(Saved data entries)
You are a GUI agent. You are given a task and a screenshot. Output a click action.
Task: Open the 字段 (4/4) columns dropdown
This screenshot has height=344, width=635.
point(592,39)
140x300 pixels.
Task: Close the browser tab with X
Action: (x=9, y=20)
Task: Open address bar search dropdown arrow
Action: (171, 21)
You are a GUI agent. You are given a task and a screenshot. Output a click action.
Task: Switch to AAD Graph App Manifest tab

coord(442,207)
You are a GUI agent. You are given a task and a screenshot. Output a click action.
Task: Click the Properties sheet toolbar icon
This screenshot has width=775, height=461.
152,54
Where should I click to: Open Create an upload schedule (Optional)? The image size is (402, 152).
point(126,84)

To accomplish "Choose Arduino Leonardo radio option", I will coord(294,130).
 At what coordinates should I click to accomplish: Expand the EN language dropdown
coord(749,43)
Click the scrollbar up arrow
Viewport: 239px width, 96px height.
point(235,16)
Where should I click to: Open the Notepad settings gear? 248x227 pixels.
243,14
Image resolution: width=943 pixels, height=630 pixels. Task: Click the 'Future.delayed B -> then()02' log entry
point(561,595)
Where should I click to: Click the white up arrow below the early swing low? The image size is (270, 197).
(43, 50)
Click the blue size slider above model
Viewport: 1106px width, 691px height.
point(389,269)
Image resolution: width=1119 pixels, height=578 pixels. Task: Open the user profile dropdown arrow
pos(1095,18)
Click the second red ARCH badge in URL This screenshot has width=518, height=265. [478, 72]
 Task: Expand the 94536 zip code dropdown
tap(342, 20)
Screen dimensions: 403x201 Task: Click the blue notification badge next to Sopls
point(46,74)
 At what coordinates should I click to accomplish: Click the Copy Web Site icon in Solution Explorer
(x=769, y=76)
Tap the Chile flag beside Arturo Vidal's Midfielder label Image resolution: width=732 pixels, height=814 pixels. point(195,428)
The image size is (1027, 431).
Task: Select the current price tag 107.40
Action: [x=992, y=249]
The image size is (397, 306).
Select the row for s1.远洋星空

- _About this exercise_
The line with "Where should I click to: Click", the last line of the data above, and every line between them should be duplicated exactly, with nothing else.

- _Exercise result_
Where should I click to: Click the white up arrow below the early swing low? The image size is (270, 197).
(43, 50)
Click the blue size slider above model
Viewport: 1106px width, 691px height.
point(389,269)
Image resolution: width=1119 pixels, height=578 pixels. Task: Open the user profile dropdown arrow
pos(1095,18)
Click the second red ARCH badge in URL This screenshot has width=518, height=265. [478, 72]
 Task: Expand the 94536 zip code dropdown
tap(342, 20)
Screen dimensions: 403x201 Task: Click the blue notification badge next to Sopls
point(46,74)
 At what coordinates should I click to accomplish: Click the Copy Web Site icon in Solution Explorer
(x=769, y=76)
Tap the Chile flag beside Arturo Vidal's Midfielder label Image resolution: width=732 pixels, height=814 pixels. point(195,428)
The image size is (1027, 431).
Task: Select the current price tag 107.40
Action: [x=992, y=249]
The image size is (397, 306).
Select the row for s1.远洋星空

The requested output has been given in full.